Era
un fiestononón. Y él, con su fama de bailador, no podía faltar al rancho Las
Alamedas. Su propietario, el Mayo Zumbidos estaba de plácemes, pues era su
cumpleaños. Todos ahí en El Salitre, conocían de esas fiestas del Mayo: banda,
grupo de música norteña, pisto y comida abundante, de a sincho. Sábado en el
pueblo. Expectación y alegría por el festejo. Las mejores ropas, el pantalón de
mezclilla de los domingos, huaraches nuevos. Las mujeres con su peinado, con
esos vestidos de olanes y largos, y los zapatos que solo sacan cuando hay baile
en el rancho. Desde temprano las troconas del año rondando por el lugar. Las
camionetas de la policía, incluyendo a los de la partida local, se reportaban
con el patrón para felicitarlo. El cumplido les era correspondido con el
respectivo fajo de billetes. Era una fila impresionante para abrazar al
cumpleañero. Los que permanecían sentados estaban esperando que fueran menos
los de la cola. Los que estaban en la cola deseaban llegar a apretarle la mano
al Mayo y palmearle los hombros, que es como se abrazan en los ranchos. Y ya
con la música y la comida servida, empezó el borlote. Ramón, el que fue síndico
de El Salitre y famoso por su capacidad para mover pies y caderas a la hora del
bailongo, estaba que no cabía en su silla. De un lado su mujer, del otro los
hijos. Frente a él, en la mesa del otro lado, Felipe, su contrincante de baile,
pero siempre vencido. El Mayo se dirigió a ambos con la mirada y luego se
acercó. Ambos se pusieron de pie, en posición de firmes, como para recibir
instrucciones. Los tres hicieron una bolita y les lanzó el reto: un millón de
pesos, de los viejos, al que aguante más. Así que les brillaron los ojos. Les
pusieron alas a sus pies surcados por la tierra y el viento, envueltos en
huaraches seminuevos. Se pararon en medio de las mesas y de las decenas de
invitados para empezar la apuesta. Primero la tambora con El sauce y la palma,
El sinaloense, Caminos de Michoacán, El quelite, El manicero, La loba del mar y
otras. Luego el grupo norteño: Camelia la tejana, Las nieves de enero, Nocturno
a rosario, La banda del carro rojo. Y así se fue la fiesta. Nadie paró de ver a
los que no paraban de bailar ni de escuchar la música que no dejaba de sonar. Y
llegó la media noche. Más lentos. Más rápido. Pies cansados, arrastrándose a
veces en la tierra muerta. Rostros cansados. Las dos de la mañana y menos
invitados, pero presentes la mayoría, todavía dispuestos a ver el desenlace.

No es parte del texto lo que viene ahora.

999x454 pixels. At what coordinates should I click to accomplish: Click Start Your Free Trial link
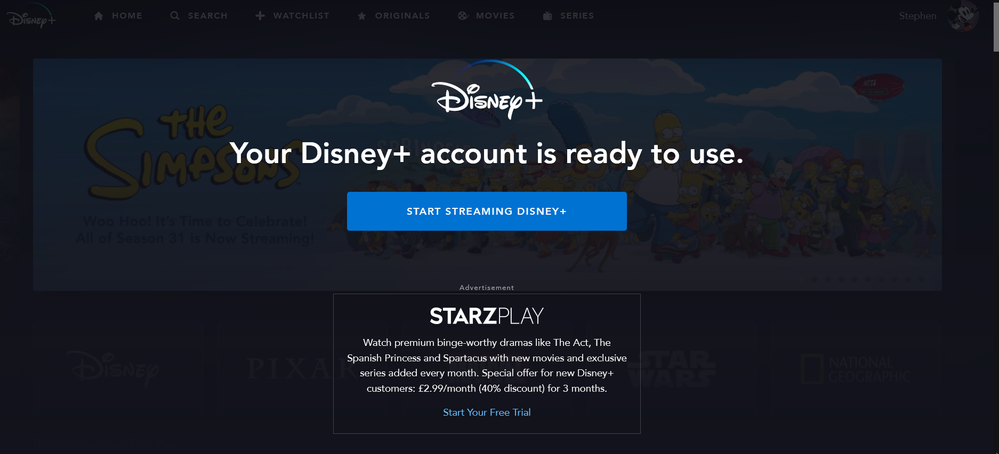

Los bailadores seguían ahí, mirándose a veces y agarrando viada solos para
conservarse en pie. Los gritos de algunos familiares sirvieron para animarlos.

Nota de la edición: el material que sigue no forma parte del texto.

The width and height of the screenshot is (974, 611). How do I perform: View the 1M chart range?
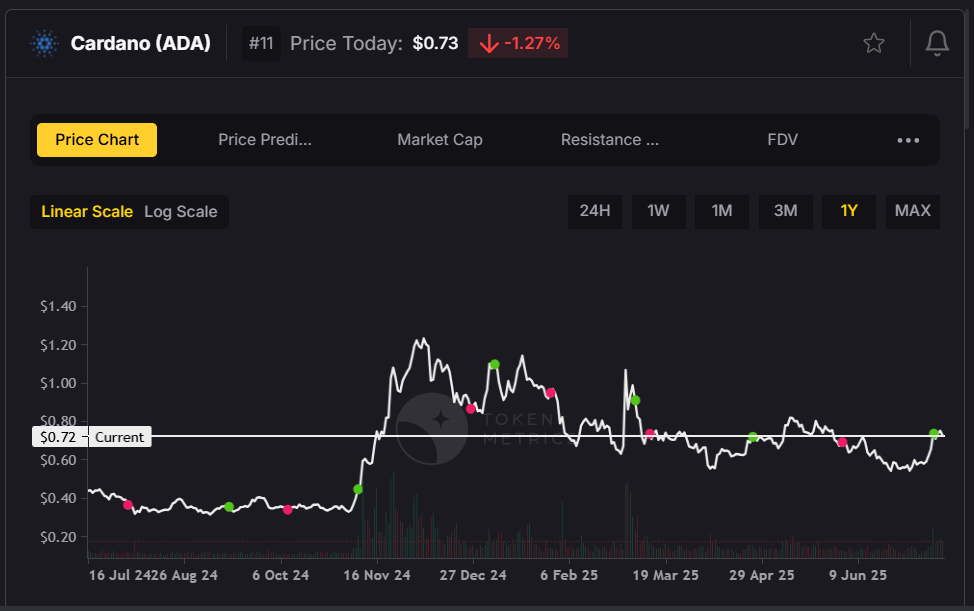tap(721, 211)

Los cambios de música y de ritmos los despertaban a las tres de la mañana. Ya
eran diez horas de baile sin descanso. A las cinco ya no podían. El manicero parecía
pordiosero y se marchitaban el sauce y la palma, junto con aquellos movimientos
que habían dejado de lucir. A las seis, en medio de botes de cerveza y platos
de comida desperdiciada, Felipe cayó al suelo. Cerró los ojos como para no ver
su derrota. Estaba dormido y muerto de cansancio. Sus pies ya no tenían alas ni
sentían el suelo. Así que Ramón se detuvo con aquella escena, victorioso. Lo
alcanzó la maleta de uno de los ayudantes del Mayo, quien ya no se quiso
levantar de lo borracho y amanecido. Entreabrió el estuche y alcanzó a ver los
billetes acomodaditos. Apenas los rozó la primera luz solar. Y Ramón había
ratificado su fama de bailador.
Columna
publicada el 31 de diciembre de 2017 en la edición 779 del semanario Ríodoce.